野菜などは輸入のものも多いのですが、田舎で作られているものは無農薬のものが本当に多く、大きく、とても新鮮です。農薬をまいてないから虫が・・・なんてことは一度もありませんでした。みんな虫食いもないきれいな野菜です。

田舎の農家などでは飼っている牛などを家族でと殺し、食し、逆に命というものに感謝するというようなことが今でも行われていますが、首都ではほとんど見られません。

ブータン人は普段白米を食べます。ブータンに行くと、日本人はお米も食べるし、食事が合うのでは?ということですが、ブータンの食事はなんといっても、インドの影響と、高山にあるということで寒さをしのぐため辛い辛いトウガラシやバターをたくさんお料理に入れてしまうので・・・食事の合わなさが日本人のツーリストの悩み第一位だそうです。

この殺生を嫌うということは食生活にはあまり関係のないようですが、虫などの生き物を殺さないという点では、かなり多くの人がそれを守っているように感じました。

たとえば夏の暑い日に虫がたくさん家にはいってきても、ほうきで追い払う…そういうことがほとんどです。

これはどんな虫に対しても同じで、ですから自然と台所にもあの嫌な虫が普通に這っている…なんてことは日常です。私はもちろん殺生をしないので、虫も殺しませんが、ブータンは本当に動植物が多いので、虫も多い! ちょっとドアを開けていると100匹をゆうに超えるぐらいの虫が入ってきてしまいます。そしてそれらの大きさは半端じゃありません! 追い出してもらっても、またどこからか入ってくるので、布団をかぶって、おびえながら寝たことも多々ありました。

この虫の多さを避けるため、ブータン人は高所へ高所へと移動したといわれています。

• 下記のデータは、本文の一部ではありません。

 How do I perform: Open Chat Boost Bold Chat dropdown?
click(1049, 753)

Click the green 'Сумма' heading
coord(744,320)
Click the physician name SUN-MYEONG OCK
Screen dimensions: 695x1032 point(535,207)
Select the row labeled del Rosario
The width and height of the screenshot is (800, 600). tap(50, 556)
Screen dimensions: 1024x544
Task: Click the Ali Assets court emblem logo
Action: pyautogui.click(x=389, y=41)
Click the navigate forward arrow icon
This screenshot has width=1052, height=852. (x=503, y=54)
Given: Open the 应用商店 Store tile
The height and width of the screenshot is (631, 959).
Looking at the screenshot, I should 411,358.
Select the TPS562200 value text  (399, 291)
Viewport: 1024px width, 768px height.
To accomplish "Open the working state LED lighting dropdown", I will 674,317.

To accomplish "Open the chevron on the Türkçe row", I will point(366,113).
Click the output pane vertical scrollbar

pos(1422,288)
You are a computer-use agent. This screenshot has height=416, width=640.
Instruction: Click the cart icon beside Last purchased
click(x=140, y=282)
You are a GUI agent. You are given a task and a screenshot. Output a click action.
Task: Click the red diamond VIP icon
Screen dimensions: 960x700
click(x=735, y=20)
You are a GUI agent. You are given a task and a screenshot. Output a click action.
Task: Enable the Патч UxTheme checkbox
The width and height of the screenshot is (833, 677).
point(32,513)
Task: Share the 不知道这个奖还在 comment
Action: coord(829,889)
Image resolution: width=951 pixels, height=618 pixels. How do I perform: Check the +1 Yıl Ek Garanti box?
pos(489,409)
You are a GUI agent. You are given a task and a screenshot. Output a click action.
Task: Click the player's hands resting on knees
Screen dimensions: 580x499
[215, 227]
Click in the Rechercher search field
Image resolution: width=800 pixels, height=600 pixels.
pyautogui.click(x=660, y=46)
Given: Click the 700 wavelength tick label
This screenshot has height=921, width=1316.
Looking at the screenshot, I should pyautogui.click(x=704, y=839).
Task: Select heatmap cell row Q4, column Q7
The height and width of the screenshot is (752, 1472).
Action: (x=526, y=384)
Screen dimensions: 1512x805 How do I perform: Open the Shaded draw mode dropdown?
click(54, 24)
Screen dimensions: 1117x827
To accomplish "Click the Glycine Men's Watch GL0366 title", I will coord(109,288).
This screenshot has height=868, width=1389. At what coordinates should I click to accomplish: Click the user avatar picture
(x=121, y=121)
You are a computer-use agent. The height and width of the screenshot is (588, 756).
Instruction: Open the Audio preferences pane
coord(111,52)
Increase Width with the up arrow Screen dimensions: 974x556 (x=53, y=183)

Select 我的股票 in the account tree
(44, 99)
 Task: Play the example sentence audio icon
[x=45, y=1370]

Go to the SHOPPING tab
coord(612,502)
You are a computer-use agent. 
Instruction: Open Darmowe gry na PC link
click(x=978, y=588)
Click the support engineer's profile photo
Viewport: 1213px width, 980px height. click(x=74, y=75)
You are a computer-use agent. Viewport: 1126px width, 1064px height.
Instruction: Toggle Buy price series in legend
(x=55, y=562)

ということは、やっぱり虫は殺さないんですね!
殺虫剤が海外から輸入されましたが、一般家庭ではまだ見かけたことがありません。

野犬が本当に町中にいるブータンですが、もちろん保健所などはありません。
以前、野犬の数に困り果て、処分できない信条をもつブータン政府がインドの国境付近に犬を捨てるということを試みました。結局犬は賢い!みんな、また元に戻ってきたよ~と政府関係者が笑っていましたが、処分したくないから、インドの近くに捨てちゃおう!なんてことが本当にブータンでは起こっています。まるで物語のようなほんとうのお話です。


カフェのランチ。ツナなども輸入されています

餃子に似たおかずはおもてなし料理です。



スープカレーです。赤いものはトウガラシ。たっぷり入れます。